Work to do:
a - According to the article about Alat's new business units, at which event did the company unveil its plans?
b - Write the next part of the article about Alat's new business units, picking up after its final sentence.

RIYADH: Alat, a flagship company of the Public Investment Fund, unveiled two business units in electrification and AI infrastructure, to establish Saudi Arabia as a premier manufacturing hub globally.

The company unveiled its plans during the Milken Institute Conference held in Los Angeles.

According to a press release, the move comes as part of the PIF company’s strategic vision to spearhead a paradigm shift in industry sustainability while propelling Saudi Arabia on the global stage. 

Alat Global CEO Amit Midha said: “I am pleased to announce these two exciting new divisions as they will make a significant contribution to Alat’s overall strategic goal of developing an advanced, sustainable future for the industry.”

The electrification arm will fortify grid technology, catering to the burgeoning demand for electricity driven by exponential growth in renewable energy sources like solar, wind, and hydrogen. 

By harnessing Saudi Arabia’s solar energy and other clean resources, the firm seeks to manufacture innovative solutions that will catalyze the global energy transition and drive decarbonization in industry.

Source data:
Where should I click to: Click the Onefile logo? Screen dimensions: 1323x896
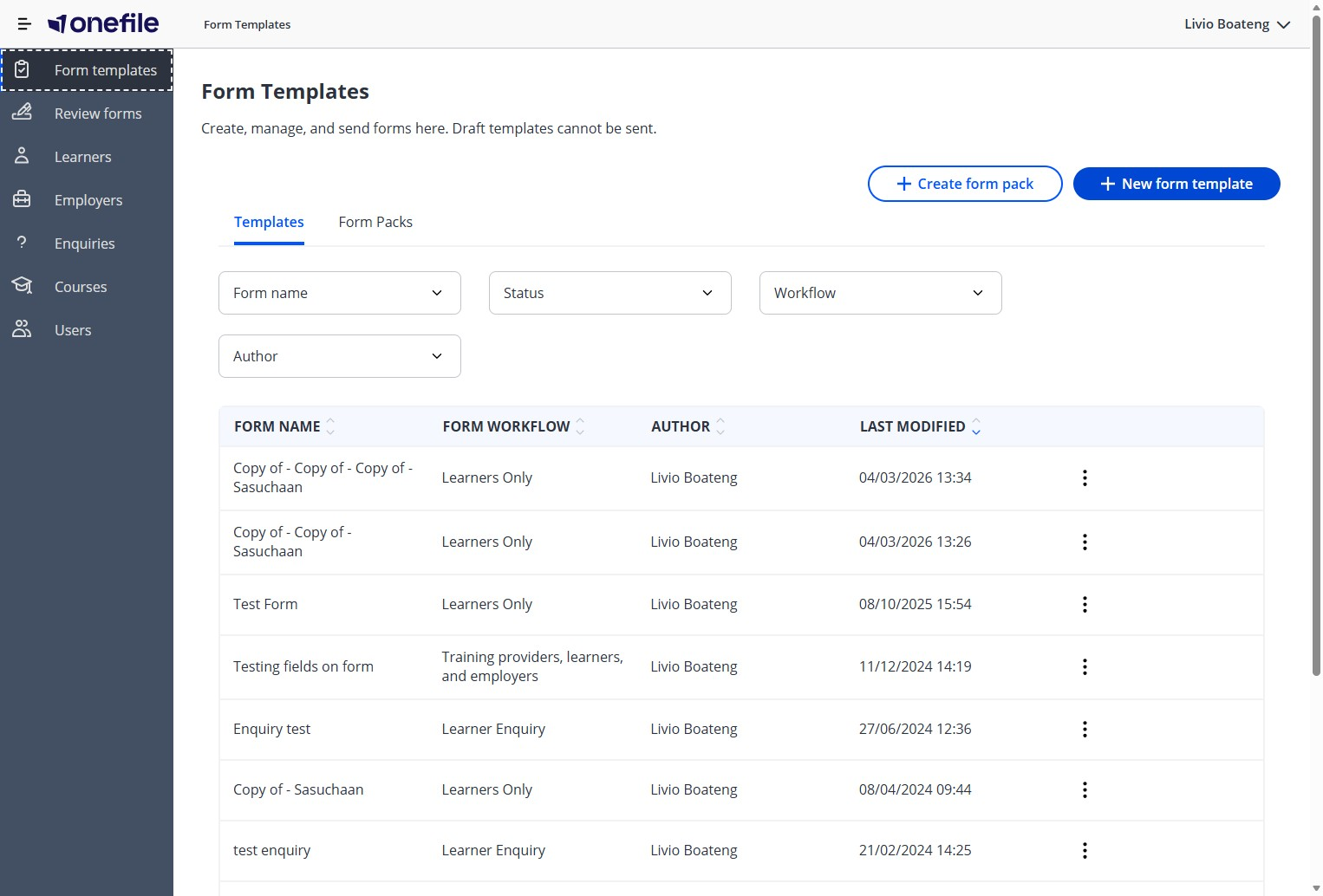103,24
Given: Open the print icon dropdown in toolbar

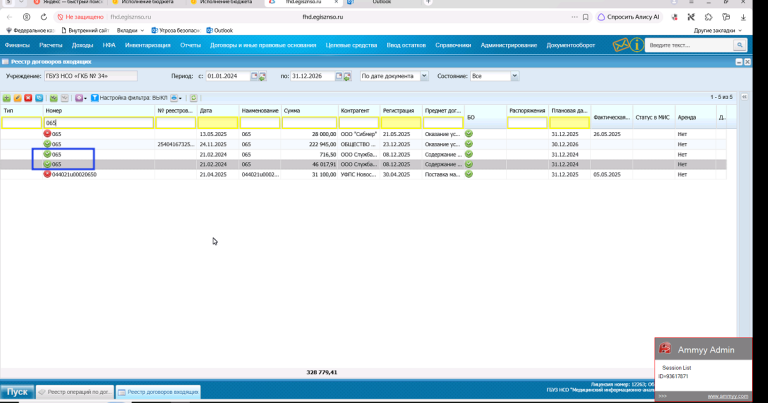Looking at the screenshot, I should coord(176,98).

Solved tasks:
a - The Milken Institute Conference in Los Angeles.

b -
The electrification unit will specifically focus on enhancing transmission and distribution technologies, facilitating the integration of renewable energy into existing grids, and pioneering advancements in gas and hydrogen generation and compression technologies.

On the other front, the AI Infrastructure business unit will address the escalating global demand for AI capabilities across industries. 

This entails the development of cutting-edge technologies encompassing network and communications equipment, servers, data center networking, storage, industrial edge servers, and Industry 4.0 computing. 

“The global electrification market size reached $73.64 billion in 2022 and it is expected to hit around $172.9 billion by 2032, growing at a CAGR of 8.91 percent between 2023 and 2032,” the press release added.

The global AI Infrastructure market is set to hit $460.5 billion by 2033, with a robust 28.3 percent compound annual growth rate, driven by widespread adoption across industries for innovation, decision-making enhancement, and task automation.

As a gold sponsor at the Milken Institute Conference, the firm now has nine business units focused on sustainable technology manufacturing.

“Alat will invest $100 billion by 2030 across these business units to develop key partnerships and build advanced manufacturing capabilities in Saudi Arabia to bring jobs and economic diversification to the Kingdom,” the press release said.